Dataset excerpts start

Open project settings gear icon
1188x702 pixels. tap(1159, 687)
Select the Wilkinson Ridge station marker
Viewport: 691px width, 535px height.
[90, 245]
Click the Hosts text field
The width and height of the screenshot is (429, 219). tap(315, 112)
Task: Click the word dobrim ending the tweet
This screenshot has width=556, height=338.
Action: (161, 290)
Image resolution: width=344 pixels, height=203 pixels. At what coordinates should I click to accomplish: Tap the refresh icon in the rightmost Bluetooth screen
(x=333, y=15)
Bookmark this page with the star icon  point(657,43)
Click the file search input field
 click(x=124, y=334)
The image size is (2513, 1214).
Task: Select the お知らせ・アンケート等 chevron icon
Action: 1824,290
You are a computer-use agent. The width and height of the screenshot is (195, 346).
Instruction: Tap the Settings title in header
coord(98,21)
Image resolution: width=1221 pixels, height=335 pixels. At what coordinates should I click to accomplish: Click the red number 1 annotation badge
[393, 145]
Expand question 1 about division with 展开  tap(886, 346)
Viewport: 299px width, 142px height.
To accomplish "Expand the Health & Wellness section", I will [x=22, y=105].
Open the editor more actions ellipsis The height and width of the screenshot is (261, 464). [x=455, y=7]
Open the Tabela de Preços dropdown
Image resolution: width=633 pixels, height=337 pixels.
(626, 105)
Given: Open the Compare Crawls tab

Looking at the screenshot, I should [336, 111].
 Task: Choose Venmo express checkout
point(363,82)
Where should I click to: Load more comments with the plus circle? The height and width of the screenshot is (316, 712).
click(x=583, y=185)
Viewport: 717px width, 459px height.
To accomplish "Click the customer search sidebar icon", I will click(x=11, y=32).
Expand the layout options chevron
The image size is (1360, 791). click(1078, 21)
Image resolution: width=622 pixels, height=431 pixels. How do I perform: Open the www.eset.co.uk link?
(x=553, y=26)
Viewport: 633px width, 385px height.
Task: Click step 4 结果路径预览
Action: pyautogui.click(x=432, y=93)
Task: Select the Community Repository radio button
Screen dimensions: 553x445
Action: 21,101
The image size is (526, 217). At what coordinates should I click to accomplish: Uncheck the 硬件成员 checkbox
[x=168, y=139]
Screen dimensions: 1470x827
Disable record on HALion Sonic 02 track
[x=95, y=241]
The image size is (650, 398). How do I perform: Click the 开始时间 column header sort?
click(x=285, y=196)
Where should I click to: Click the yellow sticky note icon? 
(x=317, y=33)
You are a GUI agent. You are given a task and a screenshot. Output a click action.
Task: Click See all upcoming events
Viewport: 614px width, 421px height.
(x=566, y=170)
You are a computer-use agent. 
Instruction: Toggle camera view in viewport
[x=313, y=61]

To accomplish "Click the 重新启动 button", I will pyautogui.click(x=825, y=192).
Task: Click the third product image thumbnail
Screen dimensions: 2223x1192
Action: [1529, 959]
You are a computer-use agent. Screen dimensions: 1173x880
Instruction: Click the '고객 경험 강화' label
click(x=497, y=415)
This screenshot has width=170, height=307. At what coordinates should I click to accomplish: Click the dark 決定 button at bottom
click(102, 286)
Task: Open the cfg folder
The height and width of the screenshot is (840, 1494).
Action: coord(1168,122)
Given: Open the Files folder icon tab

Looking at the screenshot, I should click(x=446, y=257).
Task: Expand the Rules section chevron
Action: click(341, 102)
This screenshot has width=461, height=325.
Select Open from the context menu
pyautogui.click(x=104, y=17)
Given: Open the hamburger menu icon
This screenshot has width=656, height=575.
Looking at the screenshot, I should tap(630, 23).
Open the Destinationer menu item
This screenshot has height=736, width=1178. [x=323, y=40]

Dataset excerpts end

Work to do ->
Edit the records starting at the first line and ending at the line containing "Action: 1824,290", swapping "refresh" for "reload" and leaving everything else as it is. Return only those lines.

Final result ->
Open project settings gear icon
1188x702 pixels. tap(1159, 687)
Select the Wilkinson Ridge station marker
Viewport: 691px width, 535px height.
[90, 245]
Click the Hosts text field
The width and height of the screenshot is (429, 219). tap(315, 112)
Task: Click the word dobrim ending the tweet
This screenshot has width=556, height=338.
Action: (161, 290)
Image resolution: width=344 pixels, height=203 pixels. At what coordinates should I click to accomplish: Tap the reload icon in the rightmost Bluetooth screen
(x=333, y=15)
Bookmark this page with the star icon  point(657,43)
Click the file search input field
 click(x=124, y=334)
The image size is (2513, 1214).
Task: Select the お知らせ・アンケート等 chevron icon
Action: 1824,290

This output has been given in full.